Supplied material: Begin
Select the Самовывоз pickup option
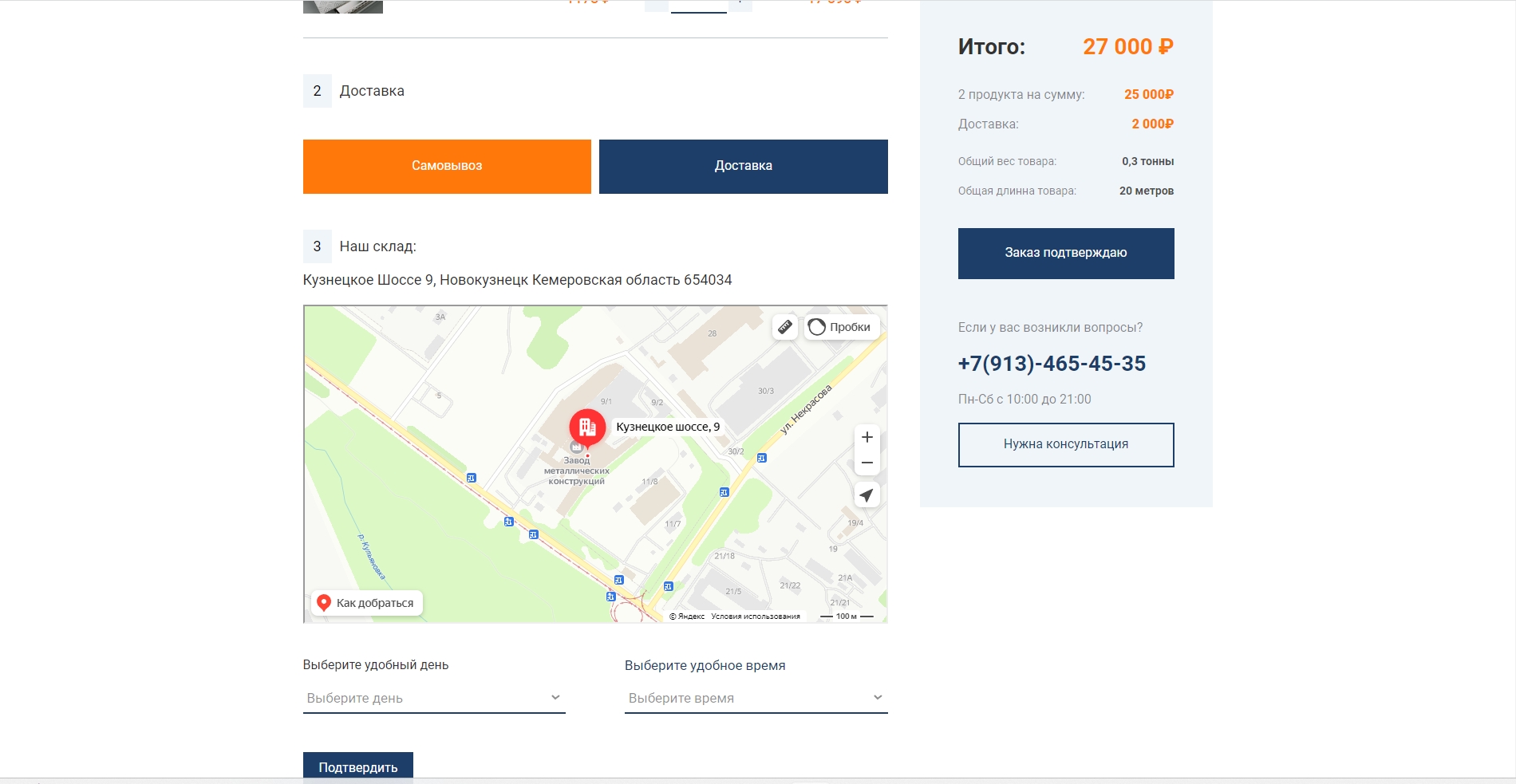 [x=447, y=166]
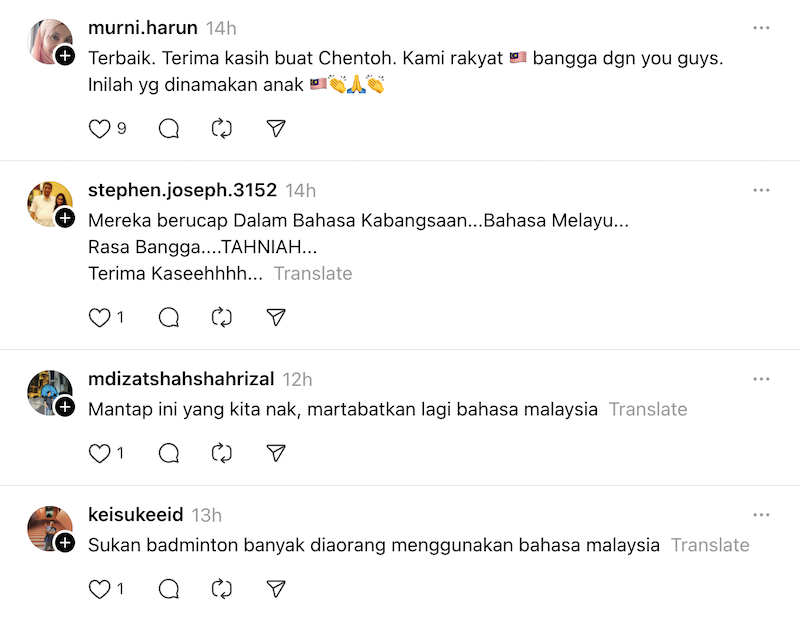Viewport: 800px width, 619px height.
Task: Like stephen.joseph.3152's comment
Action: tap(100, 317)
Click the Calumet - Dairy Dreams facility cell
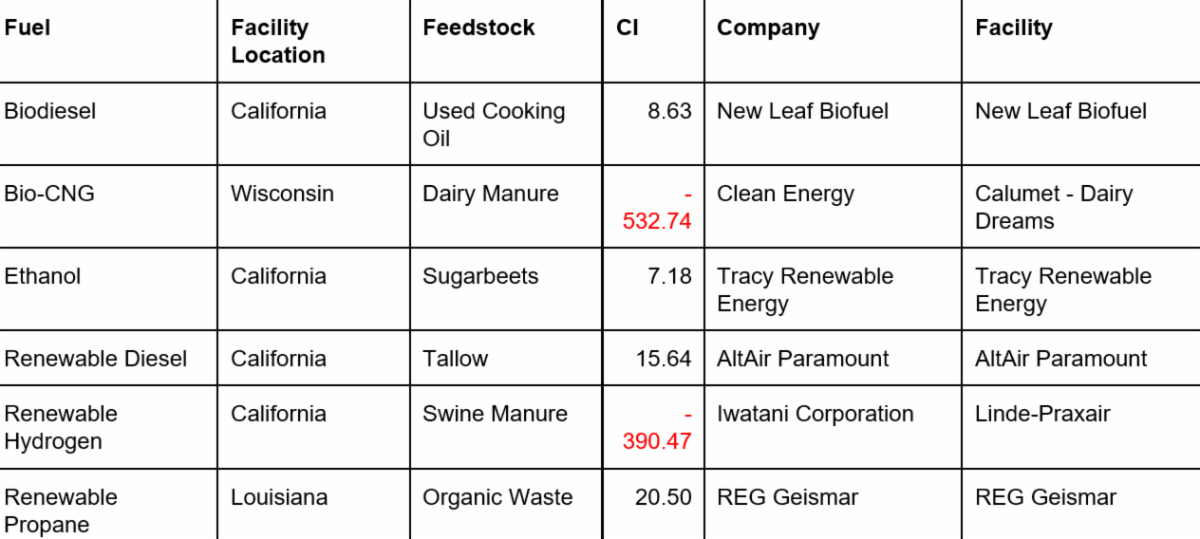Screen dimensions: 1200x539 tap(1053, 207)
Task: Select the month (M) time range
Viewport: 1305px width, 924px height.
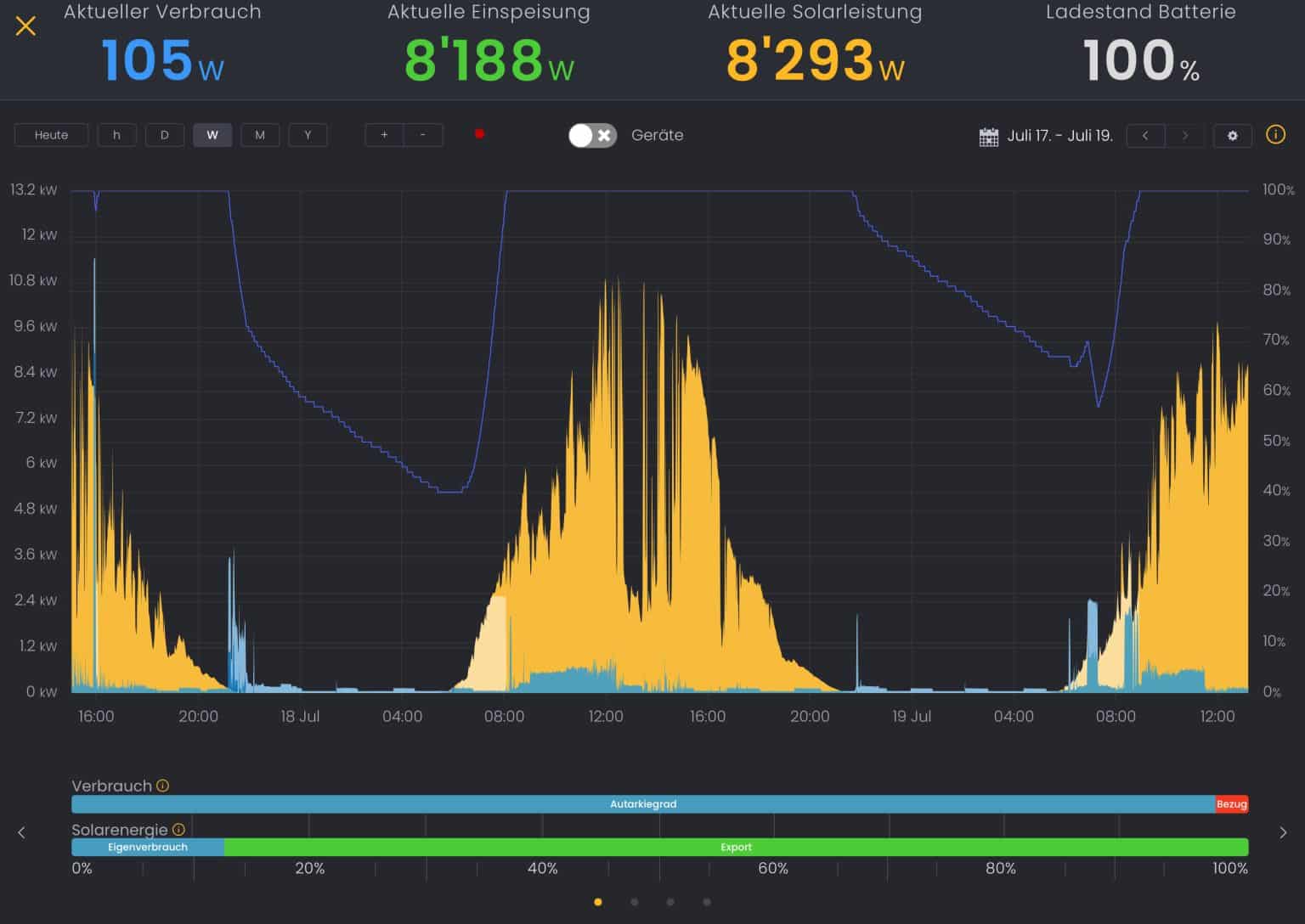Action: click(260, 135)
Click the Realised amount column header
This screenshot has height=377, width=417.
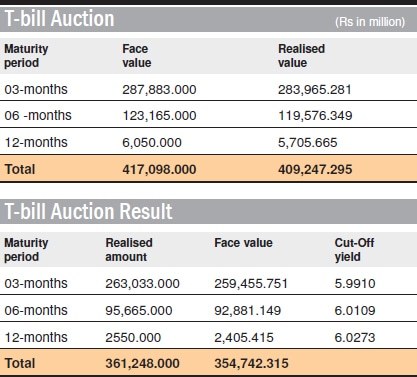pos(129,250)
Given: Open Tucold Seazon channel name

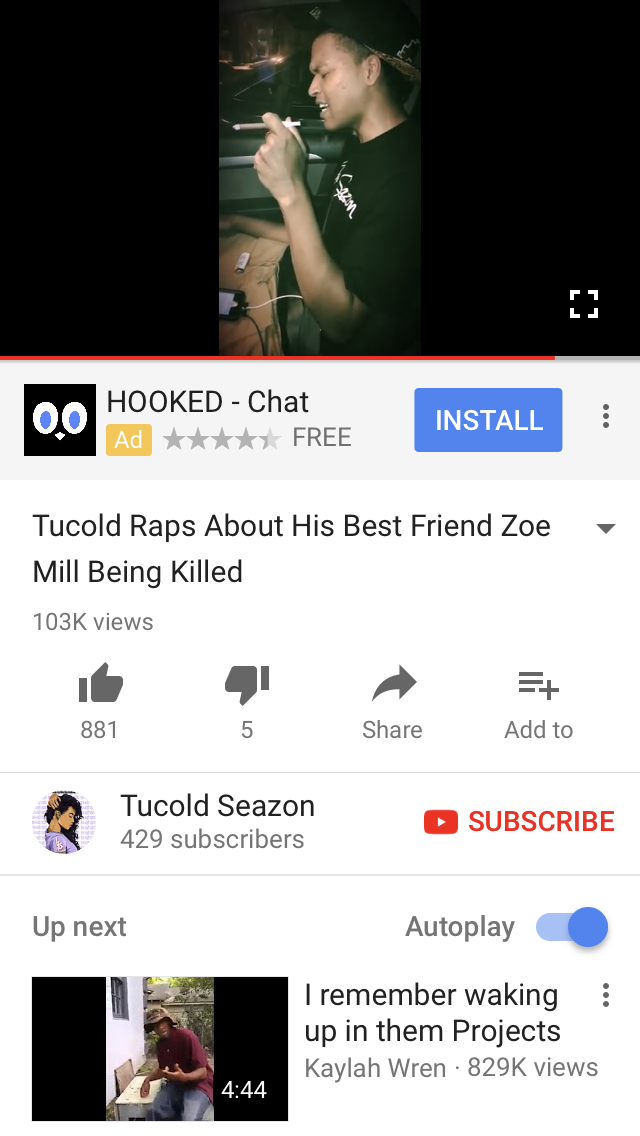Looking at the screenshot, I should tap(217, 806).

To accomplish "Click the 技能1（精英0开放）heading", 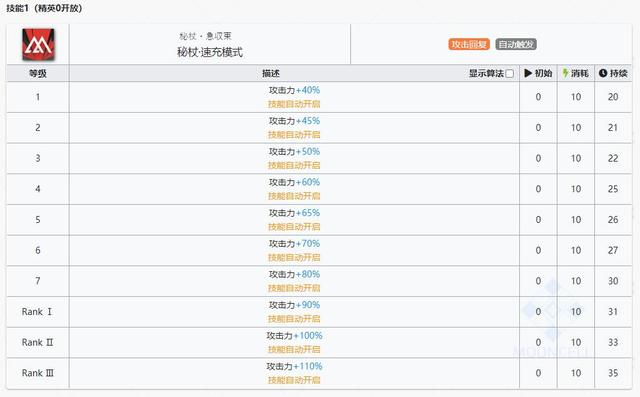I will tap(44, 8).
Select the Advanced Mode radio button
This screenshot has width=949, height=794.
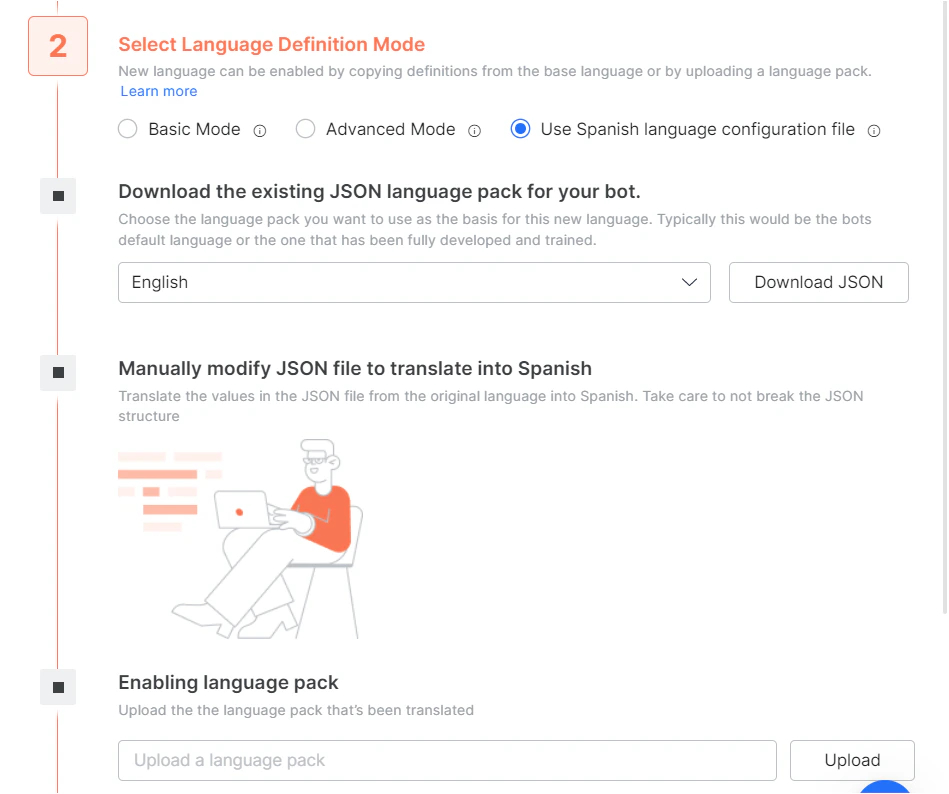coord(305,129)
Supplied material: End
- _Problem statement_:
Where the line containing "Select the Advanced Mode radio button" appears in the entries above, start there and set down every line exactly through the last one, inclusive; omit pictures.

- _Reply_:
Select the Advanced Mode radio button
This screenshot has width=949, height=794.
coord(305,129)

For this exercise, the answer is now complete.